Johnnie F. had been moving along with his usual complete sense of orientation. Now he looked over and said patiently, “It’s a ram.”

“What’s the difference?” Scott asked.

“Look at the horns. It’s male.”

“It wasn’t here when I went around the villages with you last spring.” Scott was sure of that.

“None of them were.”

“None of what?”

“The rams-head banners. From here on up toward the border, you’ll see a lot of them.”

Scott might not be able to tell a sheep from a ram, but, unlike Johnnie F., he could spot possible flash-points that might require the attention of the military police from a very long distance indeed.

“Nobody reported on these?”

“Well, the guys on ‘hearts and minds’ have noticed them. They’ve told me that they’re all around. Not just here in Wuerzburg. Over in Bamberg, too. Actually, they’re thicker over there. Not very many in Fulda. But they’ve showed up really gradually, and nobody’s been making a fuss about them. They’re just there, on the poles. Nobody’s brought them up in conversation.”

Scott sighed. “Do me a favor, will you? Try to find out why the sheep are up there on those poles.”

* * *

As soon as he got back to Wuerzburg, Scott had a long talk with Saunders Wendell. This was one of those things that the UMWA needed to know about.

Wuerzburg, November, 1633

Johnnie F. brought back a broadside. He had collected it in a remote village at the utter backside of anywhere, up in the Fraenkischer Schweiz.

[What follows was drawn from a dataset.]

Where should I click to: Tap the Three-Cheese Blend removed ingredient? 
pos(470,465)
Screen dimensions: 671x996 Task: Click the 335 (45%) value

“Isn’t that,” Scott asked rather cautiously, “on the letterhead of the Grantville League of Women Voters?”

“It was that letterhead. Once upon a time. Now it is more.” Meyfarth leaned over the table. “See, here at the top. There is your Grantville paper. The head of the ram and the slogan:

“’Better to be hung

For a sheep than for a lamb.’”

“That’s your League of Women Voters motto. Then, here, the German version. It’s pretty much the same:

‘Soll man mich denn erhaengen,

So fuer ein’ Schaf’, nicht fuer ein Lamm.’